What a day! It's just not what I've gotten use to in the last year. My trips to the grocery store or the doctor's have become a mini vacation and in one month I've been reminded that in the world of parenting, there is no such thing as vacation. BooHoo!

Monday, March 1, 2010

What Am I? Your Maid?

I am a maid. I am my own maid. I do a crummy job, but I try to clean up after myself. I am not, though, my kids' maid. But for so long I have been acting like it and not treating messes as their responsiblity.
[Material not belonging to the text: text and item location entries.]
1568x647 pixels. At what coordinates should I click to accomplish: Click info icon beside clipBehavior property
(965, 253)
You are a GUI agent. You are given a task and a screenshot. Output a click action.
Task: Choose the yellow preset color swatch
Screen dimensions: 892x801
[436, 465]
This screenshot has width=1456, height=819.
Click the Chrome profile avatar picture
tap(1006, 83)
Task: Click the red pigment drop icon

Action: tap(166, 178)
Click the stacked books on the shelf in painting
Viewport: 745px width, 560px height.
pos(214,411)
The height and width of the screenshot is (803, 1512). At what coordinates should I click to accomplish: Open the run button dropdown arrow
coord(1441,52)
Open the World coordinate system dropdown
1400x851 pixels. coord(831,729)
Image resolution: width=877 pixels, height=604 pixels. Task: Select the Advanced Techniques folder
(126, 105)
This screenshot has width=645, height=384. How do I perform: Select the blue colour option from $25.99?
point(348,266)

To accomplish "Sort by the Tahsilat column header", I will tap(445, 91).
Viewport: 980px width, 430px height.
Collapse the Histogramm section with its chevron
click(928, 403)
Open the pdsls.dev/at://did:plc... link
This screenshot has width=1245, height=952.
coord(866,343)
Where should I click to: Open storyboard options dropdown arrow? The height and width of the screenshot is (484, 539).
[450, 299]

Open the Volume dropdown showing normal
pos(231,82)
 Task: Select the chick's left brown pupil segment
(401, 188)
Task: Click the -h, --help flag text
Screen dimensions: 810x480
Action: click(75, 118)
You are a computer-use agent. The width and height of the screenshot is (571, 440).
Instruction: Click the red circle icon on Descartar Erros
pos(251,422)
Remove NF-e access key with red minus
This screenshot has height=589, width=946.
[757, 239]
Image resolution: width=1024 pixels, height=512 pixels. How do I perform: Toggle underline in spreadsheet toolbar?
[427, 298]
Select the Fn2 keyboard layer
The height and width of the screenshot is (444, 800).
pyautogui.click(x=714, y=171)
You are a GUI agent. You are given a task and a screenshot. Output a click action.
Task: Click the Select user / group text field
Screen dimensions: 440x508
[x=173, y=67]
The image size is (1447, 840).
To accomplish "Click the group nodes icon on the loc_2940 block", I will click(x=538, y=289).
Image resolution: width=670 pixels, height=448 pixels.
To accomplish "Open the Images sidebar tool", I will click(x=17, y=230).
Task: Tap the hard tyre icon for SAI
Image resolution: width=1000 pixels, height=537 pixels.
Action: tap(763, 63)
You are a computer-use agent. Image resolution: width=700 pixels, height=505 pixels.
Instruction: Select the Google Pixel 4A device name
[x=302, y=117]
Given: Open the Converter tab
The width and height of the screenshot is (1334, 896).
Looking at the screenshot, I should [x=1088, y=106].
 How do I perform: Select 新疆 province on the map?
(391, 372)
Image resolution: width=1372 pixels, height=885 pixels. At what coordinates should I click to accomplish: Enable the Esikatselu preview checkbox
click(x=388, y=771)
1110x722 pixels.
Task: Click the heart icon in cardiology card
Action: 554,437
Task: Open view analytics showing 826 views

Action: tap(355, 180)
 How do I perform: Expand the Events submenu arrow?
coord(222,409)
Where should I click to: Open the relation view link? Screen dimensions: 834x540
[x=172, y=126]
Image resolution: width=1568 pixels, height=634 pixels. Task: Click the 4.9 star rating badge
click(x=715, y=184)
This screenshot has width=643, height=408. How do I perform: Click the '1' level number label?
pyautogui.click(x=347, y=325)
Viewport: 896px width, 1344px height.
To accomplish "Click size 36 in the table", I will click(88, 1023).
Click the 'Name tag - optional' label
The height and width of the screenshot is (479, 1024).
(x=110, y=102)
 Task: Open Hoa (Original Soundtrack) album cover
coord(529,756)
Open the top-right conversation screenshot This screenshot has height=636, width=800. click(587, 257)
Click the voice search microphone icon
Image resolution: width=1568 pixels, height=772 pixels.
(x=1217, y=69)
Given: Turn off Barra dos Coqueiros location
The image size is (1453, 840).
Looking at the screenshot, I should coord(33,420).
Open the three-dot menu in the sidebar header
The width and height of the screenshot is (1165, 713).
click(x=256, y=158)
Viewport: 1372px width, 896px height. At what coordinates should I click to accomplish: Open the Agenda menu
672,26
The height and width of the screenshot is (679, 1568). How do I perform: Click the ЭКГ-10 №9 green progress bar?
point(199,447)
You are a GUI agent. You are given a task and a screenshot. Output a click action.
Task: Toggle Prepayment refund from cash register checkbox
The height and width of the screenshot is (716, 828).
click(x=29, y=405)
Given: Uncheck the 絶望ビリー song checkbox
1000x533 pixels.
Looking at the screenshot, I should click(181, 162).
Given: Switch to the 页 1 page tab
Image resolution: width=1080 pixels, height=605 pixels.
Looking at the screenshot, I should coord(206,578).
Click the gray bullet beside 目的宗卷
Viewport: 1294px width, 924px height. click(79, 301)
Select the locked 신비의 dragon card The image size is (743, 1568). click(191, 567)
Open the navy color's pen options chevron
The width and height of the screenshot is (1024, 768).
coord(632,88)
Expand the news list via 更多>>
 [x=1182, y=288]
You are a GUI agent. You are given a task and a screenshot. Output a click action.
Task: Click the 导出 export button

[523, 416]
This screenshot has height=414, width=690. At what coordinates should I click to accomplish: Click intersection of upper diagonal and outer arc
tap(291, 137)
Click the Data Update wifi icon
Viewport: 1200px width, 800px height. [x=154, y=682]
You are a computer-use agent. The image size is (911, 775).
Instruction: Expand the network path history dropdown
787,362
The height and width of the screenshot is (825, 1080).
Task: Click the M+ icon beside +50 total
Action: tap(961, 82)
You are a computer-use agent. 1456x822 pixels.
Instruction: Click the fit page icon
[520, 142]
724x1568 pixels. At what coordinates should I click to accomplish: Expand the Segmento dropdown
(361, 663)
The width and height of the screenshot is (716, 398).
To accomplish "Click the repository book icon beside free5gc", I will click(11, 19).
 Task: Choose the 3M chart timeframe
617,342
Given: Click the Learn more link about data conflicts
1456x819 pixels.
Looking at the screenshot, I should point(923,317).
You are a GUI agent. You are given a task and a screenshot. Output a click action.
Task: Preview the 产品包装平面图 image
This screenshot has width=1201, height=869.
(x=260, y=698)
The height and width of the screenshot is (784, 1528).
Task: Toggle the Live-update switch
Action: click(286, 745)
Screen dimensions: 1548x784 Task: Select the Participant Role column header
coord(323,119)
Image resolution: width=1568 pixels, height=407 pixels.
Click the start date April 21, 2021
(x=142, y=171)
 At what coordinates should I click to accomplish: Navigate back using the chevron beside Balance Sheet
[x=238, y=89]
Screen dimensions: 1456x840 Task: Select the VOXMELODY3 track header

So today I snapped...not like yelled and ripped my hair out, found lying on my floor in the fetal position with an empty bottle of wine on the counter....that was a different issue. Today it came more as a lightbulb switch...then in military-like style, came the orders. "Bryson: book, jacket, backpack. Cayden: chip bag, homework, socks.... Rylan: hamper top?" Whatever. He understood. As I spent 1:45 (1 hour: forty-five minutes) cleaning the gum stuck to the clothes dryer drum, I thought that this is TOTALLY unfair. I have my own mess to clean up, and now I'm cleaning this up and I didn't even cause it. I didn't leave the gum in my pockets and I wasn't the one who washed that particular load of laundry....because I'd check the pockets, but I'm just saying, not blaming. I am a parent. I am a mother and I should be respected as a mother. The kids never really complain about picking up their stuff, so why don't I tell them to just do it all the time? Good question. Well, maybe I'm a giver, but I don't think that I am. I don't like to clean up their stuff just for the "fun" of it or because I love them. I'd love them even if I didn't pick up their stuff. I've just become lazy and inconsistent with my discipline. So ask me how it's going in a week and I'll probably tell you that I am so sick of picking their stuff up. But ask me tomorrow and I'll tell you that it's the greatest thing, I tell them to clean up their stuff and they do it. It's like magic! I've learned....that "I am the mom and I lay down the law and for today, I want you to clean up all of your mess so I can do more important things like write about you on my blog".